What Are All-Weather Tires?

These tires give you the best of both worlds, with strong performance in the spring, summer, and fall, they also perform well in the winter. All-weather tires are a hybrid between winter and all-season, made for mild weather as well as colder, non-extreme conditions.

While safe to use in most snowy conditions, all-weather tires tend to have a shorter lifespan than winter and all-season. Since you can use these tires year-round, the tread will wear down more quickly. As such, all-weather tires tend to have a shorter warranty on them and may need to be replaced more frequently. Remember, these are not suitable for extreme conditions, so you may need to upgrade your traction if driving through BC winters.

What Are All-Season Tires?

More specifically, what’s the difference between all-weather and all-season tires? The name alludes to the same concept, so what’s the deal? While all-weather tires can be used in some snowy conditions, all-season tires are designed specifically for temperatures above 7 degrees Celsius.
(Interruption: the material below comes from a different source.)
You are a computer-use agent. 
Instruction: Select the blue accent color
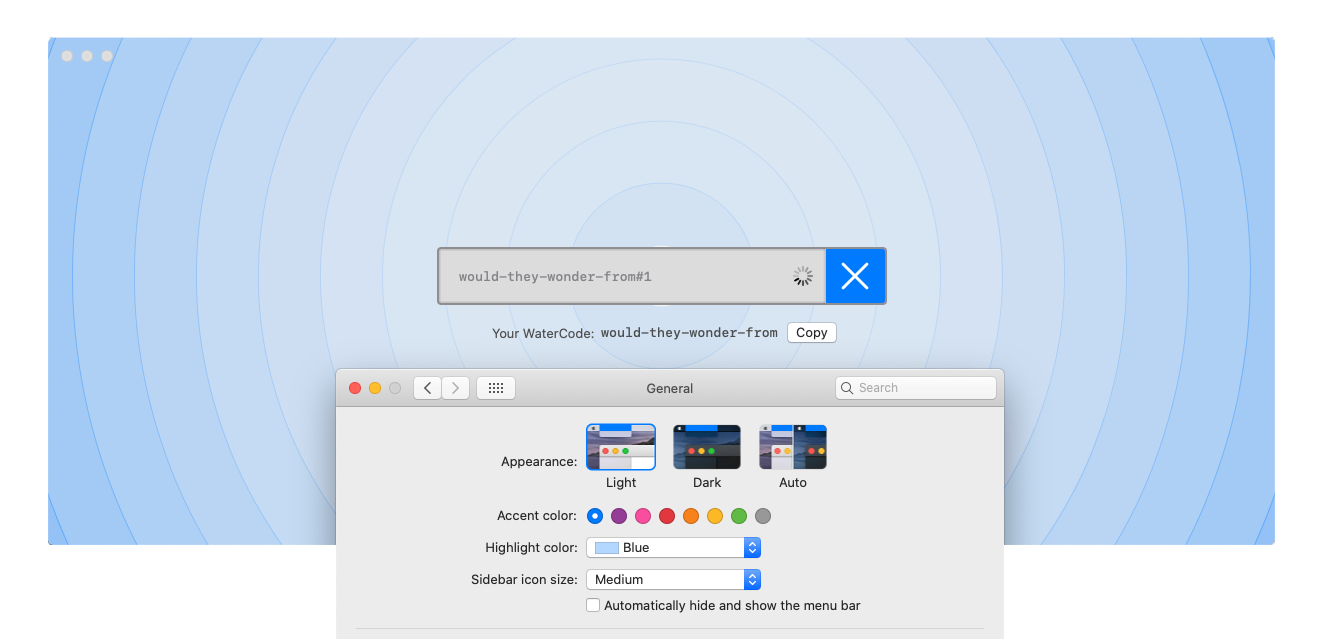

All-season tires perform best in spring, summer, and fall but are not ideal for cold, snowy conditions. In fact, these tires tend to lose grip of the road in colder temperatures. Due to the smooth and straight tread of all-season tires, they’re great for repelling water when driving through the rain and offer a smooth ride in warm to hot conditions.

So, why are these warm-weather tires even in the winter debate? Well, turns out that there are all-season tires that are approved for muddy and snowy conditions. These tires will have the ‘M+S’ designation on them to set them apart from traditional all-seasons. While not as effective as winter tires, these M+S all-seasons do qualify as ‘winter tires’ in British Columbia, as long as they have a tread depth of 3.5mm or more.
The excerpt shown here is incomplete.